**Exercise passage**

The Clerk is DIRECTED to issue process for Defendant Dietz and deliver that process to
the United States Marshal for service. Service shall be made pursuant to Federal Rule of Civil
Procedure 4(e) and Tennessee Rules of Civil Procedure 4.04(1) and (10), either by mail or
personally, if mail service is not effective. All costs of service shall by advanced by the United
States.
Plaintiff is ORDERED to serve a copy of every subsequent document he files in this
case on the attorney for Defendant Dietz or on any unrepresented defendant. He shall include a
certificate of service on every document filed and must also familiarize himself with the Federal
Rules of Civil Procedure and the Local Rules of this Court.4 Lawrence should promptly notify
the Clerk, in writing, of any change of address, transfer to another facility, release from custody,
or extended absence. Failure to comply with these requirements, or any other order of the Court,
may result in dismissal of this case without further notice.
IT IS SO ORDERED this 9th day of May 2018.
s/ J. DANIEL BREEN
UNITED STATES DISTRICT JUDGE
4
A copy of the Local Rules may be obtained from the Clerk of Court. They are also
available on the Court’s website at www.tnwd.courts.gov/pdf/content/LocalRules.pdf.

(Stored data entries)
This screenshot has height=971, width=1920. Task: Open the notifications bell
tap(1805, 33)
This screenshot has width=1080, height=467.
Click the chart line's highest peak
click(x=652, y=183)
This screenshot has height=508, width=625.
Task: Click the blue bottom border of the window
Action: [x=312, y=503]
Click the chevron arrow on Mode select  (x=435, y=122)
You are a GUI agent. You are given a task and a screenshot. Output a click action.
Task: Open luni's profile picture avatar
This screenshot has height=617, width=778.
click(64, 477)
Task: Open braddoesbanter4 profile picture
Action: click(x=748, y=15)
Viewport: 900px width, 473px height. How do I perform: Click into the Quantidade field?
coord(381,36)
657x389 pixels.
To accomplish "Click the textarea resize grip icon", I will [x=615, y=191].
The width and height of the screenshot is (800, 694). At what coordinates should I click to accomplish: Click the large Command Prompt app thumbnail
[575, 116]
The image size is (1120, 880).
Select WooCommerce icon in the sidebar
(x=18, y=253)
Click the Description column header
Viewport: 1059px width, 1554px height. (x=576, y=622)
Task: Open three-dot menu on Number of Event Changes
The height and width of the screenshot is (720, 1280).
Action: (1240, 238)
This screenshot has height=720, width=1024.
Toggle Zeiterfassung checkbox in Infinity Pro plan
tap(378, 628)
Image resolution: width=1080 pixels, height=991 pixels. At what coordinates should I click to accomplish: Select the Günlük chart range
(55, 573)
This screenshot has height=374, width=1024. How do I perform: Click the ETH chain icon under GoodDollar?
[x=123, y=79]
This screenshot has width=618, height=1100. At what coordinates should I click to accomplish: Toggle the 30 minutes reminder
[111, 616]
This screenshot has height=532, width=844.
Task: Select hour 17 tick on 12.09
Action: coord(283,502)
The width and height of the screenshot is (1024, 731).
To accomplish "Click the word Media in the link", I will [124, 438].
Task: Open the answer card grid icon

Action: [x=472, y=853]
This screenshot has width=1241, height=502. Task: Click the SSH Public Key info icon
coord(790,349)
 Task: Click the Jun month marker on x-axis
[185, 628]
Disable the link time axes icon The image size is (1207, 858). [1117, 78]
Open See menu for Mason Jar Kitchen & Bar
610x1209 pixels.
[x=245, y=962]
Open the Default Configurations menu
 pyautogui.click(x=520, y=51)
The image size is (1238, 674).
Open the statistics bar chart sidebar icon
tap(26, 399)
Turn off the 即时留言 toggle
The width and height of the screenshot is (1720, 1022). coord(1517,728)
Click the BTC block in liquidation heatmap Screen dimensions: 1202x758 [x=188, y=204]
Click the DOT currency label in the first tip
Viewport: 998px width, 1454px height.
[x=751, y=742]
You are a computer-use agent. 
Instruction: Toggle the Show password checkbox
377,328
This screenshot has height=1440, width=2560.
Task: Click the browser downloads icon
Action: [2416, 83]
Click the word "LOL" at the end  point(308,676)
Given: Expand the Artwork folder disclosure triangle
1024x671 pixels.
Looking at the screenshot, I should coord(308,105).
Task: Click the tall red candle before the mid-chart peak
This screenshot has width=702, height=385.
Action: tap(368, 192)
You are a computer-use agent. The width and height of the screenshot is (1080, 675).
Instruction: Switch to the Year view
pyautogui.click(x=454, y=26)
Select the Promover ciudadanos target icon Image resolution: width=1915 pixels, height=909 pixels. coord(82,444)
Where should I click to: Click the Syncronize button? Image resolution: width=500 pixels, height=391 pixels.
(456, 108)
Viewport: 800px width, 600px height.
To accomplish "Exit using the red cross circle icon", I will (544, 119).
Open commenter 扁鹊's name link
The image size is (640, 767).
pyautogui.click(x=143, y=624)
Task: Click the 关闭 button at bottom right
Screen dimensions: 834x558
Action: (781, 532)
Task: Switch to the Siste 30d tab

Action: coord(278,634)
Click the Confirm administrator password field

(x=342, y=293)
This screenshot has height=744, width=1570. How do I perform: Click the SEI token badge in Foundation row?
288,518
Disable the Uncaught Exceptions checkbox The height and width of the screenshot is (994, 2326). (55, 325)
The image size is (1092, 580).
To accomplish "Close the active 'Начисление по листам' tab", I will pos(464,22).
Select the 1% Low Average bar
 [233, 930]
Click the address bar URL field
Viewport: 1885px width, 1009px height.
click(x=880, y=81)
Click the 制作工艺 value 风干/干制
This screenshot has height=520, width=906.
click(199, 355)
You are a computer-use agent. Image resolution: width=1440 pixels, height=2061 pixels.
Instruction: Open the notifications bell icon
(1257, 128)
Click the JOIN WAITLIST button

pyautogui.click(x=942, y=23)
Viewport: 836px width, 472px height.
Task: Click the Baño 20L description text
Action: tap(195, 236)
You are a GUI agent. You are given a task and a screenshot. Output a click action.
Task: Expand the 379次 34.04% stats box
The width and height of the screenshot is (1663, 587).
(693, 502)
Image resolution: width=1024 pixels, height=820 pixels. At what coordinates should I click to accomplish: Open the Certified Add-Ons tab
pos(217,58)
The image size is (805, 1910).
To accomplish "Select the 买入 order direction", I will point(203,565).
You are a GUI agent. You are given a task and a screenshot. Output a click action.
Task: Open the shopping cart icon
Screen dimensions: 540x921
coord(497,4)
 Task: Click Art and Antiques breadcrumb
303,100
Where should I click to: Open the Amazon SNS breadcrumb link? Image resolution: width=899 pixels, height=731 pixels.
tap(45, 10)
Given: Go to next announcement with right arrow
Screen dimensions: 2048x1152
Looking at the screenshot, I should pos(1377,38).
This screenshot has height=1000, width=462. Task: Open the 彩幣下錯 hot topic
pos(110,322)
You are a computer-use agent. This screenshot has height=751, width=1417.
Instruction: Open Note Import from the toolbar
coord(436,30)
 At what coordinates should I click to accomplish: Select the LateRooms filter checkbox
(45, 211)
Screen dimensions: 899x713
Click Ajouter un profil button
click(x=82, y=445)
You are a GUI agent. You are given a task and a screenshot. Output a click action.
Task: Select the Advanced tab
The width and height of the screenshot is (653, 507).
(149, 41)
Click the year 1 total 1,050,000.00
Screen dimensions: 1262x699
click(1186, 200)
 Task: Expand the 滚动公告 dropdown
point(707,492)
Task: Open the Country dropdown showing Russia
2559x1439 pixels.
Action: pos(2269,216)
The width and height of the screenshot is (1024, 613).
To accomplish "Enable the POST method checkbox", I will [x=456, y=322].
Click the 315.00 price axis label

**Assignment A**
On what date was the court order issued?
**Assignment B**
Write out the part of the court order starting at "Plaintiff is ORDERED" and ending at "of May 2018.".

**Written response A**
The 9th day of May 2018.

**Written response B**
Plaintiff is ORDERED to serve a copy of every subsequent document he files in this
case on the attorney for Defendant Dietz or on any unrepresented defendant. He shall include a
certificate of service on every document filed and must also familiarize himself with the Federal
Rules of Civil Procedure and the Local Rules of this Court.4 Lawrence should promptly notify
the Clerk, in writing, of any change of address, transfer to another facility, release from custody,
or extended absence. Failure to comply with these requirements, or any other order of the Court,
may result in dismissal of this case without further notice.
IT IS SO ORDERED this 9th day of May 2018.